• **WHAT YOU ARE ASKED TO DO**
Scan the records below for the word "will". Copy each line where it appears.

• **Stored entries**
##########

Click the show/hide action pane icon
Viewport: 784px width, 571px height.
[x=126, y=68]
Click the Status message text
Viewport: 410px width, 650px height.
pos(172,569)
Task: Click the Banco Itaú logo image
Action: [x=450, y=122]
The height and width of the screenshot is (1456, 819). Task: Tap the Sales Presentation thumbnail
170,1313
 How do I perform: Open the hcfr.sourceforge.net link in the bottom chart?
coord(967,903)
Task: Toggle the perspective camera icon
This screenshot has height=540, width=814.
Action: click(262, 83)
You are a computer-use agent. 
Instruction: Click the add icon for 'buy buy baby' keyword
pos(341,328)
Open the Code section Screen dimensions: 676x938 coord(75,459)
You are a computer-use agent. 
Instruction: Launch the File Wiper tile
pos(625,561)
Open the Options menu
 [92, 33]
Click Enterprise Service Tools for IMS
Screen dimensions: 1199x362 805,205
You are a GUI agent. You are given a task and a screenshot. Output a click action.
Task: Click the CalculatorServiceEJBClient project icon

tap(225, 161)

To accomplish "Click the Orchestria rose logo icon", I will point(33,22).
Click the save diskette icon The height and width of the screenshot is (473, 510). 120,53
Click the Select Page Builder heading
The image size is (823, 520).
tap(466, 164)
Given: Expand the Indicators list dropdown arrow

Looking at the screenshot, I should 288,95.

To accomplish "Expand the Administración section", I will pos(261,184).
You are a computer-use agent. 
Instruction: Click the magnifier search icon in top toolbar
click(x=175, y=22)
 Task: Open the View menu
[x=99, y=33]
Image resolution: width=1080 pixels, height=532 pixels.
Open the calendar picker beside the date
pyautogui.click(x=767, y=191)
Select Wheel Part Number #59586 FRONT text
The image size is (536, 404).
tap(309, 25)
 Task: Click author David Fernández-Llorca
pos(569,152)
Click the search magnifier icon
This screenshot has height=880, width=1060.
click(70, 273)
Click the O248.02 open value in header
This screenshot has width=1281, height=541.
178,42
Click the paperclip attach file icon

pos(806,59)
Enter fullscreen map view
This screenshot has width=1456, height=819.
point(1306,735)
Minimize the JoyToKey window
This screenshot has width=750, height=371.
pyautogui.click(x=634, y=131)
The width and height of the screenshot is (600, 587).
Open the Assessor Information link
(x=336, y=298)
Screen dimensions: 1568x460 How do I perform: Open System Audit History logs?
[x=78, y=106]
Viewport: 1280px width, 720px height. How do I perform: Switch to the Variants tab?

##########

• **RESPONSE AREA**
To accomplish "Click the Orchestria rose logo icon", I will point(33,22).
To accomplish "Expand the Administración section", I will pos(261,184).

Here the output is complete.